Suisse : une leçon de démocratie

Suisse : une leçon de démocratie

L’UE subit depuis plusieurs décennies une immigration issue des pays du sud devenue déferlante.

Cette vague migratoire n’épargne pas la paisible et prospère Suisse et l’on apprend que sa population de 9,1 millions d’habitants compte désormais près de 25 % d’étrangers.

Le plus important parti du pays, l’Union démocratique du Centre (UDC), de tendance droite conservatrice, s’en inquiète. Il a provoqué, la tenue, le dimanche 14 juin, d’un référendum visant à poser une sorte de règle d’or : le plafonnement de la population suisse à 10 millions de résidents.

Eh oui, en Suisse, on est lucide et on pratique la démocratie directe. Quand un problème se pose, sur la base d’une pétition de déclenchement, une consultation populaire peut être organisée même si cela ne plaît pas à la classe politique.

C’est ainsi que, le Conseil fédéral suisse ne voyait pas ce référendum d’un bon œil. Il était même inquiet car le oui pouvait l’emporter et il craignait que cela ne compliquât la libre circulation des personnes entre la Suisse et l’UE. Mais, en Suisse, la souveraineté nationale n’est pas qu’une proclamation. Ce sont les citoyens qui commandent. Ce que nous comprenons, c’est qu’il y a sans doute une proportion non négligeable d’européistes parmi les dirigeants suisses.

Finalement, l’initiative de l’UDC n’a pas prospéré. Le plafonnement a été rejeté avec un score franc de 54 % de contre et une participation élevée de 59 %.

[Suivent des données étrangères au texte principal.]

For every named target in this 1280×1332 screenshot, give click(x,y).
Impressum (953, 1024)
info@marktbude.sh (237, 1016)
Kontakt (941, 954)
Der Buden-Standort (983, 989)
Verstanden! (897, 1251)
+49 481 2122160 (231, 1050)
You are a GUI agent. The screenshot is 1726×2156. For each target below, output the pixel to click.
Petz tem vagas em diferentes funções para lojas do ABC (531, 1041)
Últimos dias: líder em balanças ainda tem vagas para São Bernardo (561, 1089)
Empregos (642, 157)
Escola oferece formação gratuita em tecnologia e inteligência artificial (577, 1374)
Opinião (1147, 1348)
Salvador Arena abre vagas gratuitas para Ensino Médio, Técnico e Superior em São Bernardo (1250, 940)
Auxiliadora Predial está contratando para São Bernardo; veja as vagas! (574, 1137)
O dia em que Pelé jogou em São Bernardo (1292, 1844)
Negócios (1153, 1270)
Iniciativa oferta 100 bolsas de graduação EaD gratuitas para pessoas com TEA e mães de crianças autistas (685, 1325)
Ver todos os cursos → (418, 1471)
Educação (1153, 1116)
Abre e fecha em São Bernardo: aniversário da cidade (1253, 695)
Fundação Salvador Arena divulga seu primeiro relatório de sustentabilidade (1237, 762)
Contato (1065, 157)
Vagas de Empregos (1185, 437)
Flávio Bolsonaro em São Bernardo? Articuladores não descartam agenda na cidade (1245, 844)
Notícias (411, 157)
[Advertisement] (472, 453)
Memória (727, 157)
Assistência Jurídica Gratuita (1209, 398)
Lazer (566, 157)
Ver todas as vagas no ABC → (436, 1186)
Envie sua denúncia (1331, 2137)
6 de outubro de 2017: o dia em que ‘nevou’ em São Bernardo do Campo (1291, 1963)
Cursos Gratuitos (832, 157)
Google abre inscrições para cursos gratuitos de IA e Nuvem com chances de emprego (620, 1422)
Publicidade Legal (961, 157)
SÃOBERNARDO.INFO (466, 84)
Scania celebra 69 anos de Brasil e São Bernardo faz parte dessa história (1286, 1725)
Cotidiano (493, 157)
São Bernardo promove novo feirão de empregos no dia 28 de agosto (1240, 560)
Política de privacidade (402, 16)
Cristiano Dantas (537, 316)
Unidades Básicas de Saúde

Ce qui va nous intéresser, nous, ici, de ce côté de la frontière, c’est de comparer avec notre pratique institutionnelle.

En France, nous avons un dispositif qui fait de la décision d’organiser un référendum une prérogative exclusivement présidentielle. Si le locataire de l’Élysée est, comme actuellement, une personnalité hostile à la démocratie directe – même si, à différentes reprises, il a fait mine d’y adhérer –, le débat politique demeure circonscrit entre l’exécutif, les assemblées et les technostructures administratives centrales.

D’où un sérieux malaise dans l’opinion, qui se voit, en temps ordinaire, marginalisée, réduite au rôle de comparse. Privée de la possibilité « de dire son mot sur ses propres affaires » (Carré de Malberg). Il en résulte qu’il n’y a pas de contrôle citoyen exercé sur la manière dont les gouvernants mènent les affaires de l’État. C’est la grande infirmité qui affecte le système politique français.

Jamais consultés en temps normal, c’est-à-dire hors des séquences électorales, beaucoup de nos compatriotes mesurent que les affaires du pays sont décidées par-dessus leur tête, mais avec leur argent,

On pensera, entre autres, au soutien aventureux et ruineux à l’Ukraine ou au dispendieux programme énergétique à 10 ans (PPE 3). Force est toutefois de remarquer que, jusqu’ici, parmi les candidats à la présidentielle, un seul entend impliquer les citoyens en faisant du référendum un instrument courant de gouvernance. Et de la sorte, que le principe de la République énoncé à l’article 2 de la Constitution cesse de n’être qu’une « noix creuse » , pour reprendre une formule imagée dont le président Edgar Faure avait le secret.

Pour le reste, le plafonnement de la population est sans doute l’un des procédés salvateurs à retenir pour préserver l’identité d’un pays. Éviter qu’il ne devienne un caravansérail. En refusant d’y souscrire, les Suisses ont peut-être manqué une occasion de bien préserver leur beau pays et sa qualité de vie. Peut-être qu’un jour, en Suisse aussi, en écho au concept de « nouvelle France », on parlera de « nouvelle Suisse ».